February 25, 2025

German Election

The opposition conservatives led by Friedrich Merz won a lackluster victory in Germany’s election Sunday and Alternative for Germany doubled its support in the strongest showing for a far-right party since World War II… Merz has repeatedly ruled out working with AfD, as have other mainstream parties…

“Projections, based on exit polls and partial counting, put support for Merz’s Union bloc [CDU] around 28.5% and the anti-immigration Alternative for Germany, or AfD, about 20.5% — roughly double its result from 2021. They put support for [outgoing chancellor Olaf] Scholz’s Social Democrats [SPD] at just over 16%, far lower than in the last election and below their previous post-war low of 20.5% from 2017. The environmentalist Greens, their remaining partners in the outgoing government, were on about 12%.” AP News

Here’s our recent Spotlight on the German election. The Flip Side

See past issues

From the Left

The left is alarmed by the AfD’s strong performance.

“In late 2023, senior party members [of AfD] were caught plotting the violent deportation of millions of people: not only migrants, refugees and asylum seekers but anyone they did not consider to be sufficiently German, including German citizens born in Germany. Fearing a public backlash, these politicians and their wealthy backers were so secretive that they communicated with each other only by letter. They need not have been so worried… The cracks are swiftly spreading throughout the German iceberg.”

Musa Okwonga, The Guardian

“One exit poll indicated that only 12 percent of German workers cast a ballot for the Social Democrats — the country’s traditional workers’ party. Close to 40 percent of workers may have voted for the AfD… But the AfD isn’t the only antiestablishment game in town. The hard Left party proved the surprise of the election with a surge in support: By one estimate, 1 in 4 young German voters cast their ballot for a faction that emerged, in part, from the dissolved Communist Party that once held sway in East Germany.”

Ishaan Tharoor, Washington Post

“Like so many centrist campaigns before, the anti-immigrant campaigns of both centrist parties (CDU/CSU and SPD) did not win over any far-right voters. Nor did they inspire their core voters…

“To do that, they will need their own ideas and priorities, which means looking beyond immigration (which was only the third most important issue for voters, despite the disproportionate media and political attention) and a constructive focus on socioeconomic issues (the most important issue for CDU/CSU and SPD voters), as well as ensuring peace in an increasingly hostile world (the second biggest issue for SPD voters, fourth for CDU/CSU voters). In other words, they should govern for the 80% who voted for liberal democracy rather than for the 20% who voted against it.”

Cas Mudde, The Guardian

“The CDU leader made his reputation in the 1990s as a small-state free marketeer in the Ronald Reagan mould. Yet as chancellor he will inherit a moribund economy in dire need of huge government investment, at a time when the pressure to raise defence spending is also acute…

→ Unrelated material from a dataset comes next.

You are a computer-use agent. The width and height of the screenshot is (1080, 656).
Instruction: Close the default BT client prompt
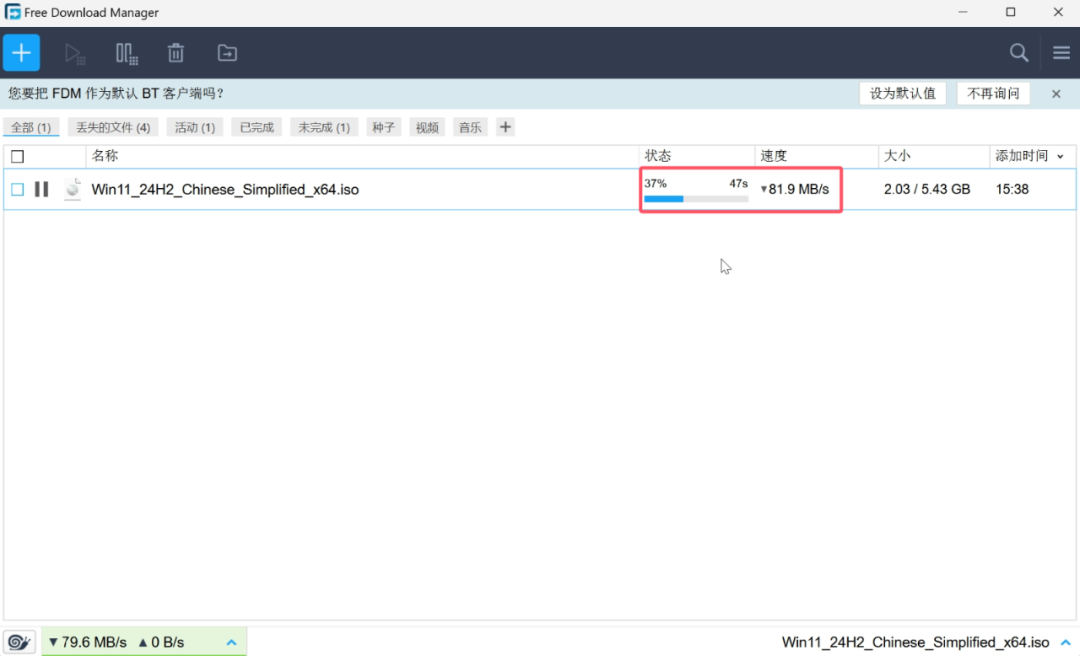click(x=1056, y=92)
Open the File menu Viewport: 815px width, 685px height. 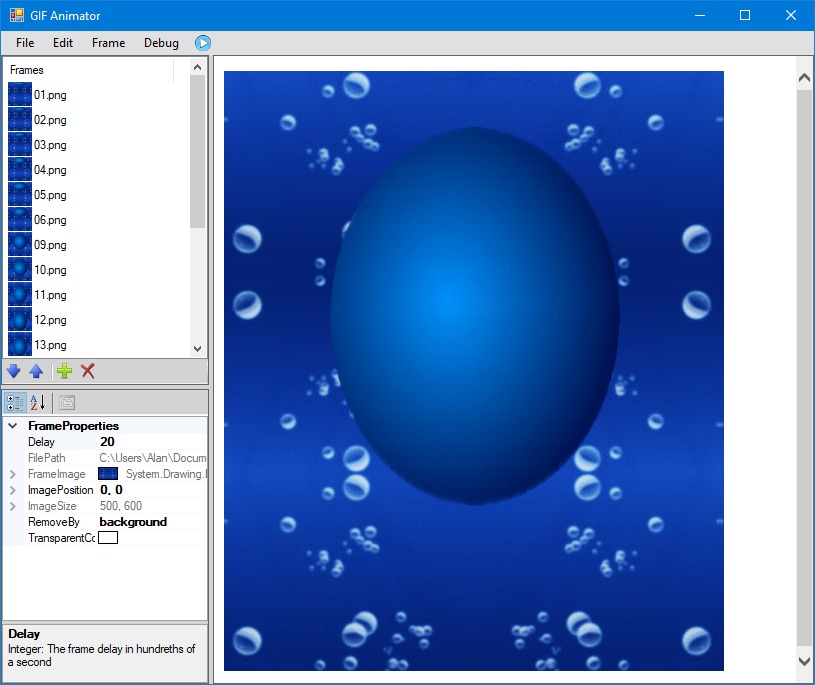25,43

“The business model that depended on cheap Russian energy and Chinese demand for exports has collapsed. Fixing it may require pushing for constitutional reform to allow the state to borrow and spend more – anathema to many in Mr Merz’s party…

“One in five German voters opted on Sunday for a party that supports the forced repatriation of migrants and has been associated with neo-Nazi dog-whistling. Ominously, the AfD picked up substantial support among the young as well as non-graduates. Beyond the firewall, the AfD leader, Alice Weidel, can position herself as leader of a Trumpian government-in-waiting. The next administration must attempt to restore trust in Germany’s postwar tradition of consensus-building and moderation.”

Editorial Board, The Guardian

From the Right

The right is skeptical of the prospects for a governing coalition that excludes the AfD.

The right is skeptical of the prospects for a governing coalition that excludes the AfD.

“The latest German government statistics show that just over 16 million people in Germany are first-generation migrants, making up around 18.9% of the entire German population. Naturally, this massive influx has strained social services and fractured cultural cohesion as Germans grapple with integrating millions of foreign nationals. Tragically, a regular drumbeat of terror attacks by Islamist migrants have occurred throughout Germany in recent years.”

Jordan Embree, Daily Signal

“In August, a Syrian refugee stabbed three people to death in Solingen… In December, six were killed and hundreds injured when a Saudi-born man drove his car through a Christmas market in Magdeburg. In January, a 2-year-old baby was stabbed to death by an Afghan refugee in a park… On the Friday night before the election, a 19-year-old Syrian stabbed a Spanish tourist in the neck at the Holocaust Memorial…

Only the AfD has been willing to talk about these things bluntly. At its convention in January, chancellor candidate Alice Weidel devoted much of her speech to the crimes of migrants. ‘No one ever discusses, my dear friends, who the attackers are.’ Her approach on the campaign trail recalls that of Donald Trump discussing Laken Riley and other victims of migrant crime…

“Together, the [CDU] and the AfD would have enough seats to solve Germany’s immigration problem in short order. The mathematical possibility of such a coalition is now staring the public in the face, even if Merz is resolved not to form it.”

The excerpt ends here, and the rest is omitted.